+++ DATA SUPPLIED +++

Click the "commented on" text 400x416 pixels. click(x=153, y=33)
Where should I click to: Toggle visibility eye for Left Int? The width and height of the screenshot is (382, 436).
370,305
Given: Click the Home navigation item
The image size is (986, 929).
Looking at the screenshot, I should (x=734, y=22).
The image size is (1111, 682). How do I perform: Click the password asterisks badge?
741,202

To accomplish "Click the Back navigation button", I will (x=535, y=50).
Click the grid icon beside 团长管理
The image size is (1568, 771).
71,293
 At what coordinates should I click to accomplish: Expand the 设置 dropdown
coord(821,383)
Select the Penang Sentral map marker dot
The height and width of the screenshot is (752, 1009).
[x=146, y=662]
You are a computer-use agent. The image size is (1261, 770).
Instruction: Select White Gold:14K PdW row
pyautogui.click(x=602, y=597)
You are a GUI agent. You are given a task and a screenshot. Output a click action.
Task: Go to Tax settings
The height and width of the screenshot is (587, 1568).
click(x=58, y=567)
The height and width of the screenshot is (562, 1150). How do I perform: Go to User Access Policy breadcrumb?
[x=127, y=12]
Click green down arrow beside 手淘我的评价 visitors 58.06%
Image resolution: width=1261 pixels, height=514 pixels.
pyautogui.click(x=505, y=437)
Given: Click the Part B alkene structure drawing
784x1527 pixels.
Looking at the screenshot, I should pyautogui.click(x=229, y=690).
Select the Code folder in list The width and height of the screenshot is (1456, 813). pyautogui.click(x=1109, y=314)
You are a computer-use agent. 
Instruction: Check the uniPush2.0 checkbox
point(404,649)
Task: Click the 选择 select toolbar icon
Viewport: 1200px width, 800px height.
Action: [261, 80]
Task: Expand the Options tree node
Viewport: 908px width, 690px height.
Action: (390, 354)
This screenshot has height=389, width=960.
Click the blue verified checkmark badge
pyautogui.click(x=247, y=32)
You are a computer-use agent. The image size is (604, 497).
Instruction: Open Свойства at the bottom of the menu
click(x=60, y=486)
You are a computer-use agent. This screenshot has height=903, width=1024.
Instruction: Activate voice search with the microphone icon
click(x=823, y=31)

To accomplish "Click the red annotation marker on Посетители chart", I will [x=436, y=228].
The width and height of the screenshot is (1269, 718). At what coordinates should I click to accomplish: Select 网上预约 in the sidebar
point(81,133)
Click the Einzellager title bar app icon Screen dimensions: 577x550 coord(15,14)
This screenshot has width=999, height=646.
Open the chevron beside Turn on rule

+++

## ASSIGNED TASK:
Check each line of the data above for the string "navigation", and copy the ones that have it.

## EXPECTED ANSWER:
Given: Click the Home navigation item
To accomplish "Click the Back navigation button", I will (x=535, y=50).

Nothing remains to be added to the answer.